Criminal cases against Yulia Tymoshenko since 2010
Since May 2010, a series of criminal cases have been opened against Ukrainian politician and former Prime Minister of Ukraine Yulia Tymoshenko. After Tymoshenko was released from prison on February 22, 2014, in the concluding days of the Euromaidan revolution, following a revision of the Criminal Code of Ukraine that effectively decriminalized the actions for which she was imprisoned, she was cleared of all charges. She was officially rehabilitated on February 28, 2014. Just after the Euromaidan revolution, the Ukrainian Supreme Court closed the case and found that "no crime was committed".
By November 2011 Tymoshenko was under criminal investigation for ten criminal acts; Ukrainian prosecutors have claimed she has committed more criminal acts. The cases are:
- intent to bribe Supreme Court judges in 2003,
- misuse of public finances in 2009 — criminal cases involving "ambulances for rural medicine" and "Kyoto money" (funds that Ukraine received for selling their quotas under the Kyoto Protocol),
- abuse of office over a natural gas imports contract signed with Russia in January 2009,
- criminal case on "United Energy Systems of Ukraine" (UESU) (1996-1997) is constantly reopened (in 2001, 2011) and closed (in 2001, 2003, 2005). Was reopened in Ukraine on 24 October 2011 (non-delivery by UESU of goods to Russia for $405.5 million in 1996–1997, 4 cases of tax evasion by UESU in 1996–1997),
- involvement in the 1996 murder of oligarch Yevhen Shcherban in Donetsk.
In addition Tymoshenko's lawyer Serhiy Vlasenko stood accused of car theft, robbery and failing to obey a court ruling stemming from his divorce.
On 11 October 2011, a Ukrainian court sentenced Tymoshenko to seven years in prison after she was found guilty of abusing her office when brokering the 2009 gas deal with Russia.
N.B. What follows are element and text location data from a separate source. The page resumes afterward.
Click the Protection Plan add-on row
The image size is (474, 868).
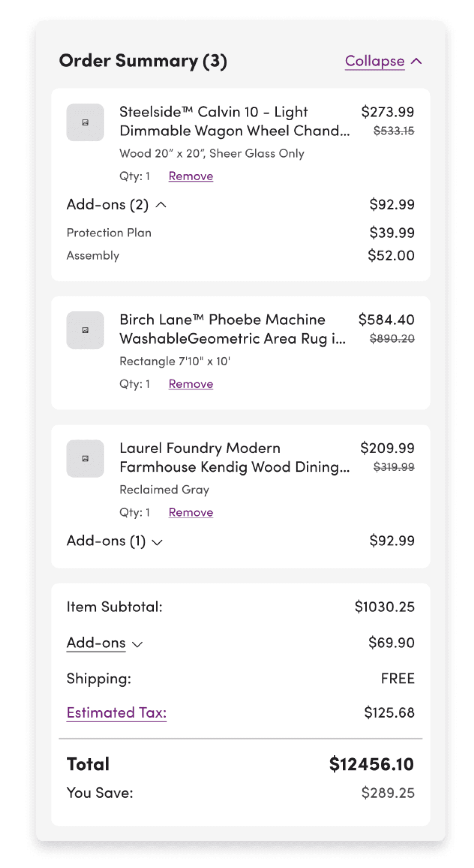[x=240, y=233]
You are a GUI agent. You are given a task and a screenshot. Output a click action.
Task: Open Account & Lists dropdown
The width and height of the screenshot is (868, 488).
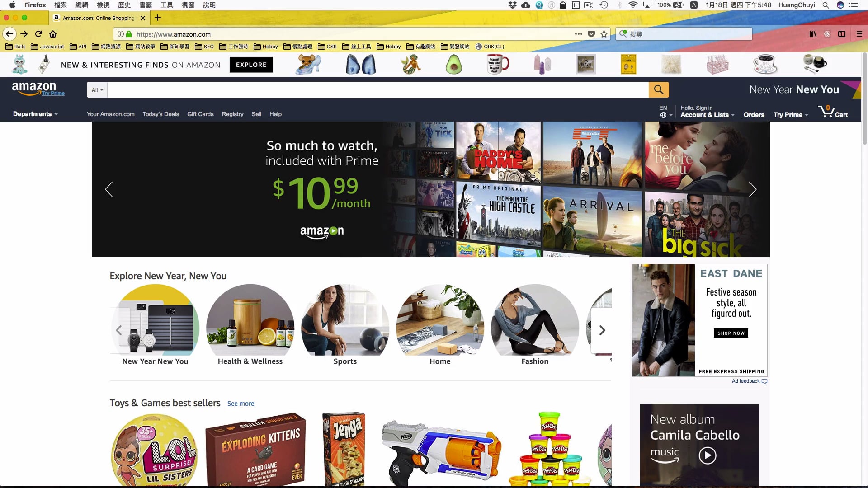(707, 115)
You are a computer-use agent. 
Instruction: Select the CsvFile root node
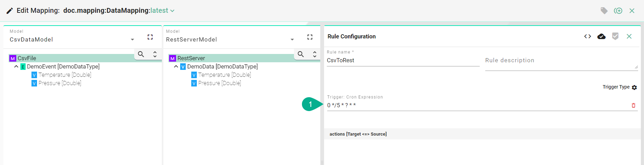click(27, 58)
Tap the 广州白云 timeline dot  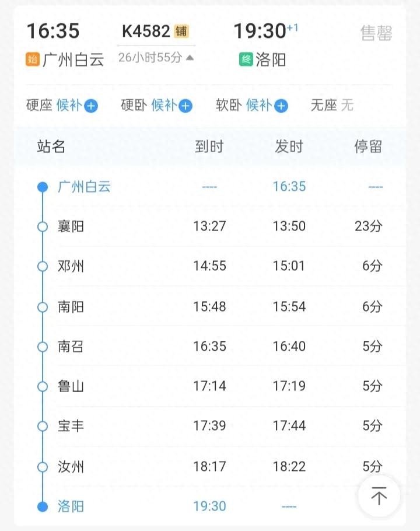point(42,187)
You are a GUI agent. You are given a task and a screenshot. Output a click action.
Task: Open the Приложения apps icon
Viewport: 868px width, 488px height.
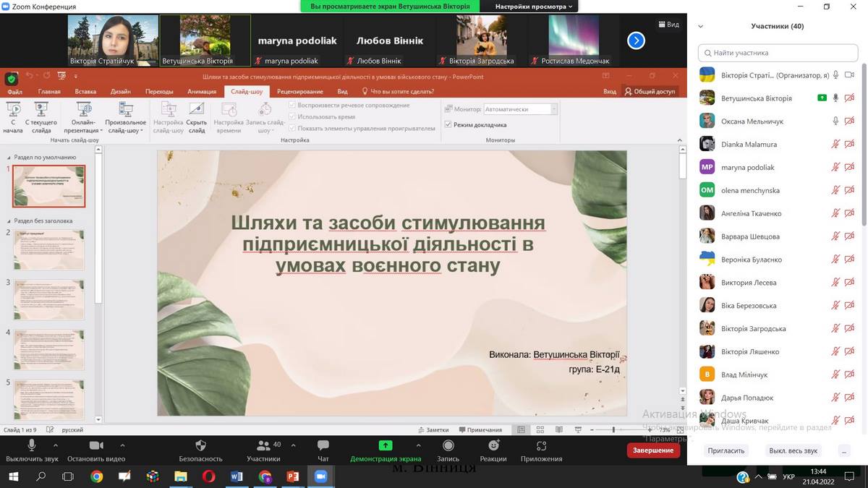tap(541, 446)
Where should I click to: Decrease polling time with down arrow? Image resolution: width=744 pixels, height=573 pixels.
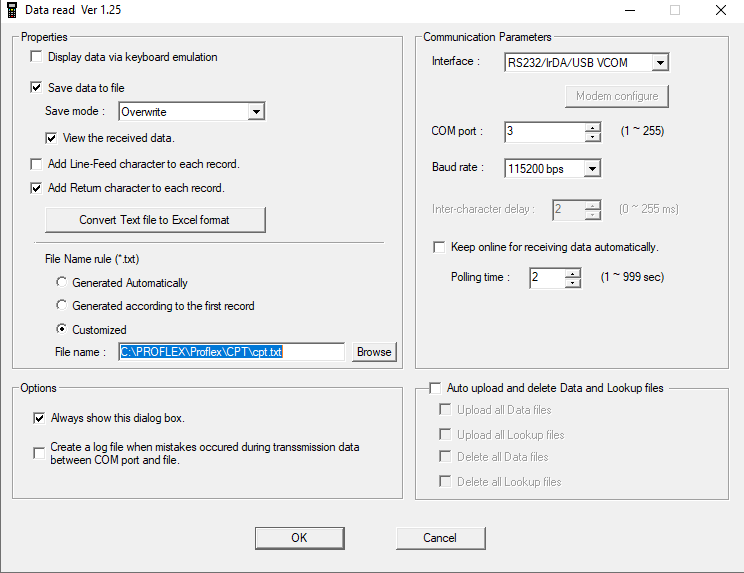click(x=572, y=283)
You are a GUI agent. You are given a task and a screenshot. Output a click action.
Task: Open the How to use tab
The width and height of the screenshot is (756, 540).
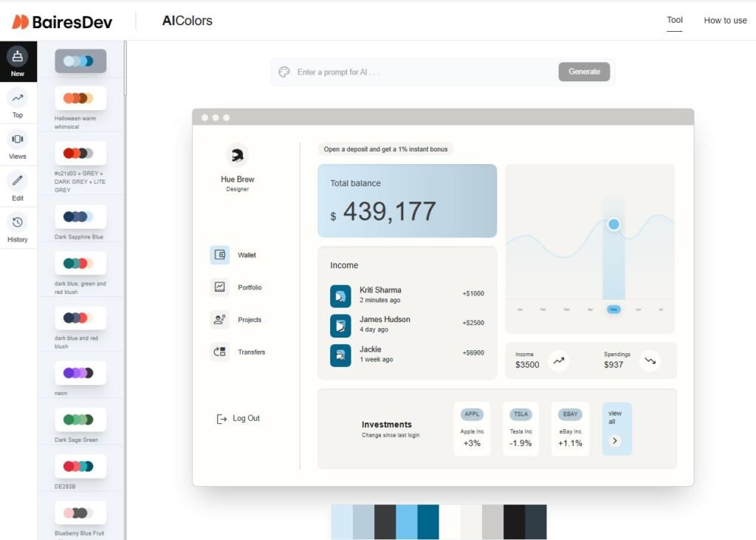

From 5 August 2011 until her release, Tymoshenko was held in custody. At first she was held in Kyiv, before being imprisoned in Kharkiv on December 30, 2011. From May 2012 until the date of her release, she was hospitalized and received treatment for a spinal disc herniation. Tymoshenko went on three hunger strikes during her imprisonment.
Representatives of several countries and human rights organizations have rated the trials against Tymoshenko as "selective justice" and "political persecution". The European Union shelved the European Union Association Agreement and Deep and Comprehensive Free Trade Agreement with Ukraine, and EU leaders suggested that these agreements would not be ratified unless Ukraine addressed concerns over a "stark deterioration of democracy and the rule of law", including the imprisonment of Tymoshenko and Yuriy Lutsenko in 2011 and 2012.
Tymoshenko and her supporters saw the trials (and other similar trials) as political payback by Ukrainian President Viktor Yanukovych and his Party of Regions. Both have denied this. According to President Yanukovych the cases were non-partisan measures to combat corruption in Ukraine. He also hinted in late February 2012 that he could pardon Tymoshenko if she would apply for it, but this option was brushed aside by Tymoshenko.